Render the material from the line containing "Where should I" through the line containing "coord(1002,448)" as a two-column CSV with the headers instruction and response. Each entry gets one row, with each field in quotes and any line breaks replaced by spaces.
--- begin Stored rows ---
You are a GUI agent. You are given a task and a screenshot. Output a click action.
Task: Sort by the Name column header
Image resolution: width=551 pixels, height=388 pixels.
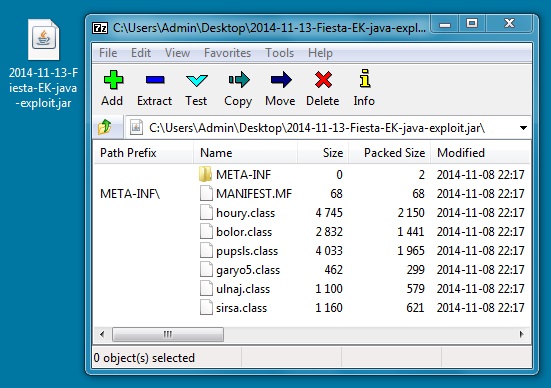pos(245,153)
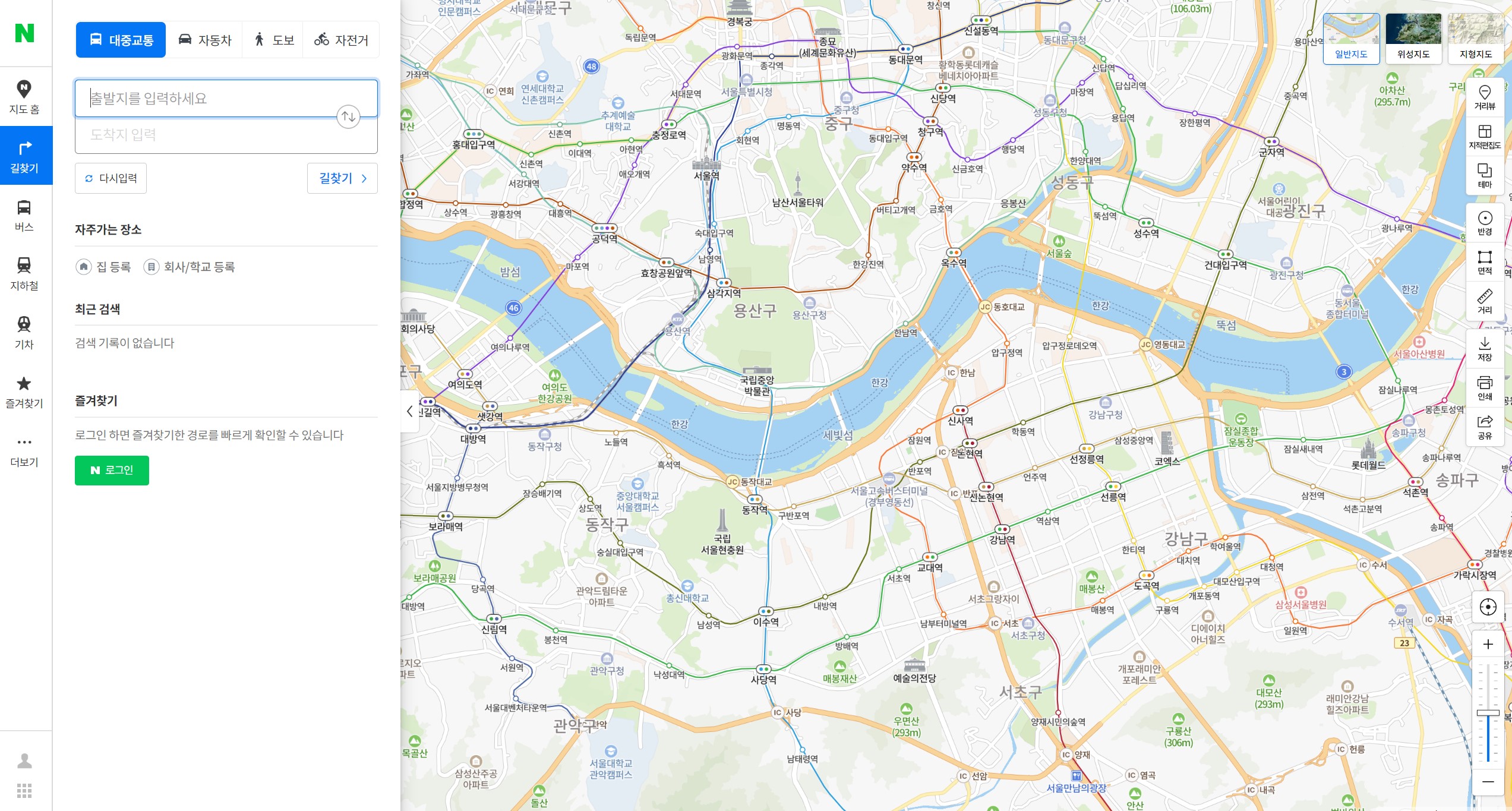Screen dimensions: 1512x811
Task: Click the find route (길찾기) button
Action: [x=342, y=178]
--- end Stored rows ---
--- begin Stored rows ---
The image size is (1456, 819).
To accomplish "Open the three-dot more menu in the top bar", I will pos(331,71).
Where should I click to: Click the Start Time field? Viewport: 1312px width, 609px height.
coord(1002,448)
--- end Stored rows ---
Complete answer:
instruction,response
"Where should I click to: Click the Start Time field? Viewport: 1312px width, 609px height.","coord(1002,448)"